So, with all the sectors having the same ID which one you get is essentially random.

The program could handle this one of two ways:

1. To load a specific sector it could poll the FDC for the index hole pulse, then set a timer for the right amount of rotational delay, then issue the FDC command to read the sector.

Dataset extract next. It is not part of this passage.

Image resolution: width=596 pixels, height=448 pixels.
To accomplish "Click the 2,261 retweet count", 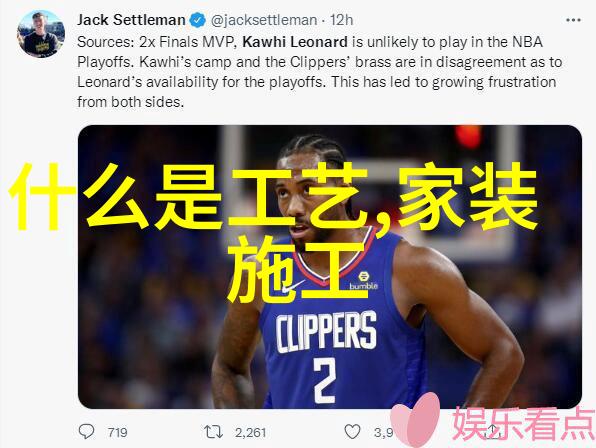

2. To read all the sectors in the track it could just issue a read sector command ten times in quick succession. Then it would need to have put the real sector ID (rather than duplicated one) into the sector data somewhere so it can then work out what order they are in and re-assemble the data in the right order.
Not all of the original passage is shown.